▸ **À faire**:
a - Pour chacune des affirmations suivantes, dites si l'extrait sur les marchés boursiers la confirme, en répondant par oui ou non et en citant mot pour mot les mots qui tranchent. (i) Vincent Delisle, de Banque Scotia, garde une part de 10 % en liquidités depuis avril. (ii) Stéfane Marion prévoit trois hausses du taux directeur par la Fed. (iii) De nombreux stratèges prédisent un repli de plus de 20 % en Bourse.
b - Recopiez fidèlement le passage de l'extrait sur les marchés boursiers qui va de « Au moment où » jusqu'à « signes de surchauffe. » inclus.

▸ **Extrait du texte**:
——————

Au moment où le bras de fer entre la Grèce et l’Europe se transforme en ultimatum, un consensus remarquablement optimiste émerge pour les marchés et l’économie mondiale, malgré divers signes de surchauffe.
Stratèges et observateurs sont en effet nombreux à prédire un mouvement de repli de moins de 10% en Bourse, cet été ou tôt cet automne, qui fournirait une nouvelle occasion aux investisseurs d’acheter des actions afin de profiter d’une ré-accélération de l’économie américaine et mondiale, plus tard cette année.
La majorité des pros se sont déjà préparés à cette éventualité, puisqu’ils ont accumulé des liquidités et ont acheté un record d’options sur les indices pour se protéger, note Michael Harnett, stratège en chef, Bank of America Merrill Lynch, qui sonde les gestionnaires mondiaux de portefeuille.
Plus près de nous, Vincent Delisle, de Banque Scotia, conserve toujours la répartition de 10% en liquidités qu’il avait établi en avril, afin de sauter sur les éventuelles occasions que le changement de régime des taux de la Fed pourrait susciter.
M. Harnett associe le calme relatif actuel à une transition entre l’ère de l’assouplissement monétaire maximum et le retrait progressif de ces liquidités. Il faut tout de même s'attendre à des rendements plus modeste de toutes les classes d'actif, après cette transition.
«On continuera d’assister à un marché sans direction claire et à des soubresauts inattendus dans différents placements, tant que les données économiques et la remontée des taux par la Fed ne viendront pas confirmer que la conjoncture s’améliore, les États-Unis en tête», explique M. Harris.
La vigueur de l’économie américaine pourrait surprendre
La vigueur de l’économie américaine pourrait surprendre
Stéfane Marion, de la Financière Banque Nationale, lui fait écho et prédit une hausse annualisée de 5% de l’économique américaine, au troisième trimestre ainsi que deux hausses de 0,25% chacune du taux directeur par la Fed, en septembre et en décembre.
L’économiste estime que la création de 475000 emplois de plus mènerait la Fed au point de bascule pour normaliser les taux, soit une fois que tous les emplois à temps plein perdus pendant la récession auront été récupérés.
«Si notre scénario optimiste s’avère juste, il faut s’attendre à des turbulences dans les marchés financiers qui devront s’ajuster à la nouvelle réalité», indique M. Marion.

——————

▸ **Données de l'exercice**:

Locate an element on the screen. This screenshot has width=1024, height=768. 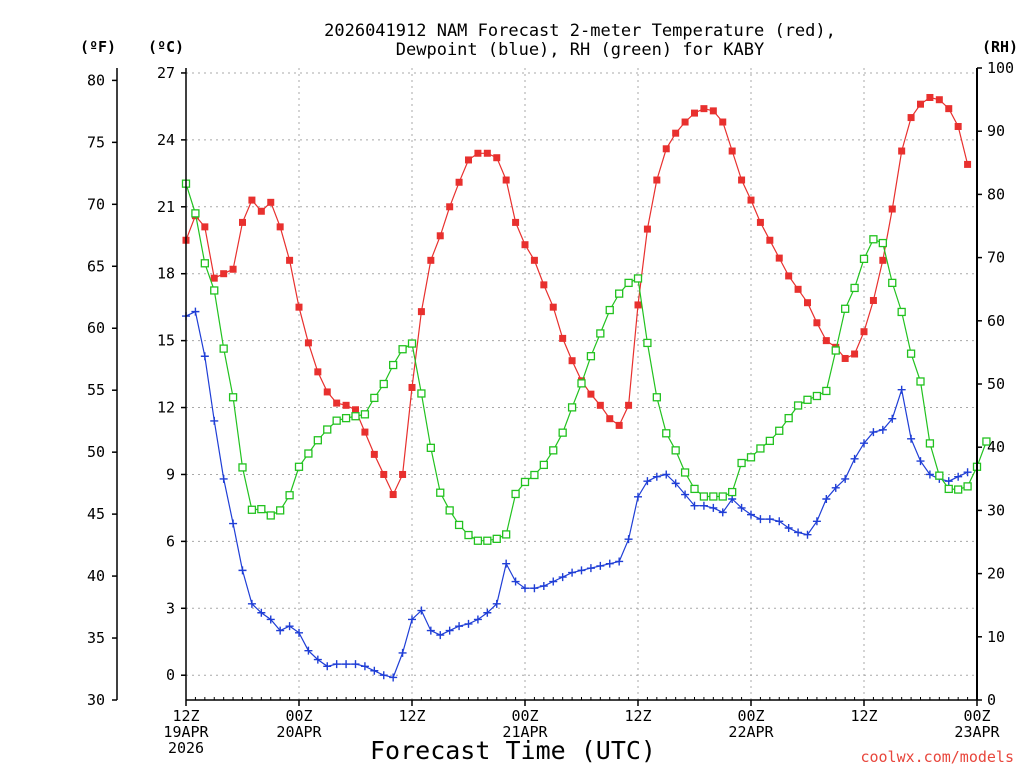
fahrenheit-tick-label: 60 is located at coordinates (96, 328).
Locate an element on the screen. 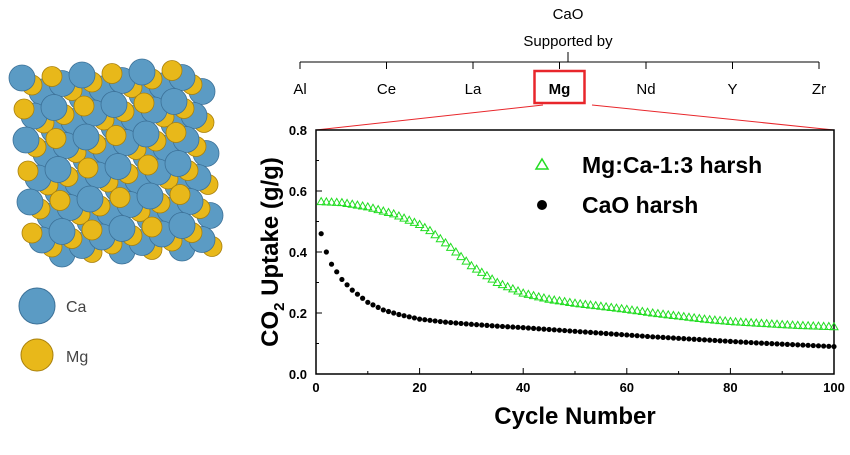 This screenshot has height=455, width=850. legend-marker-cao is located at coordinates (542, 205).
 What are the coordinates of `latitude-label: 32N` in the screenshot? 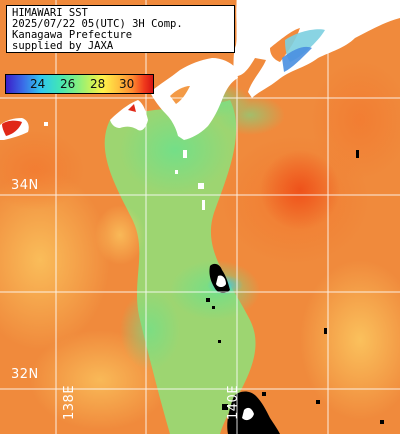 It's located at (25, 374).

——————

▸ **Corrigé**:
a -
(i) Oui : « conserve toujours la répartition de 10% en liquidités qu’il avait établi en avril ».
(ii) Non : « deux hausses de 0,25% chacune du taux directeur par la Fed, en septembre et en décembre ».
(iii) Non : « un mouvement de repli de moins de 10% en Bourse ».

b -
Au moment où le bras de fer entre la Grèce et l’Europe se transforme en ultimatum, un consensus remarquablement optimiste émerge pour les marchés et l’économie mondiale, malgré divers signes de surchauffe.